Edificio Metálico, prefabricated building shipped from Belgium to Costa Rica in 1890s
As part of a conversation supported by the Museum as Hub initiative, I was invited to share some images and thoughts about the exhibition “Edificio Metálico,” which offer insight into the exhibition and raise questions that will drive TEOR/éTica’s future program.
I was recently appointed Associate Artistic Director of TEOR/éTica, an art space in San José, Costa Rica, started in 1999 by Virginia Perez-Ratton (1950–2010).
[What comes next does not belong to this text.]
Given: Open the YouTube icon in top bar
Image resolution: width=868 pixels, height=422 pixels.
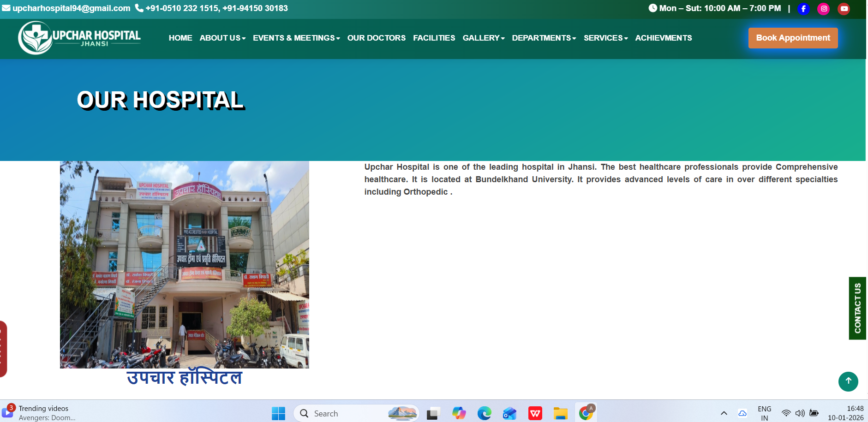Looking at the screenshot, I should click(844, 9).
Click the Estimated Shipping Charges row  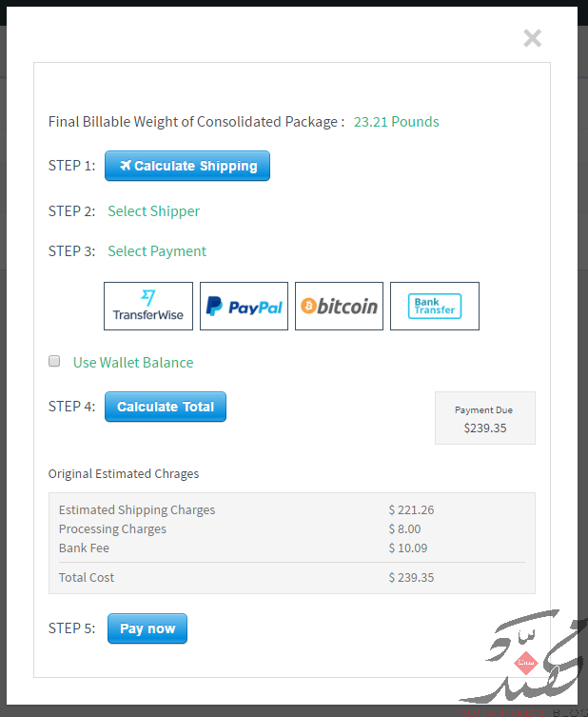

I decided to present three exhibitions during my first year of programming, which culminated with “Men Amongst the Ruins.” The exhibition explores the present-day meaning of a 1939 building constructed by Fascist sympathizers of German and Italian descent living in Costa Rica, which still stands today.
Earlier in the year, curator Pablo León de la Barra was invited to organize the exhibition “Novo Museo Tropical,” examining how the rise of the modern nation-state is entangled with narratives of exploitation, exoticism, and fantasy—produced and perpetuated by global capitalist enterprise, and exemplified by banana plantations in Central America.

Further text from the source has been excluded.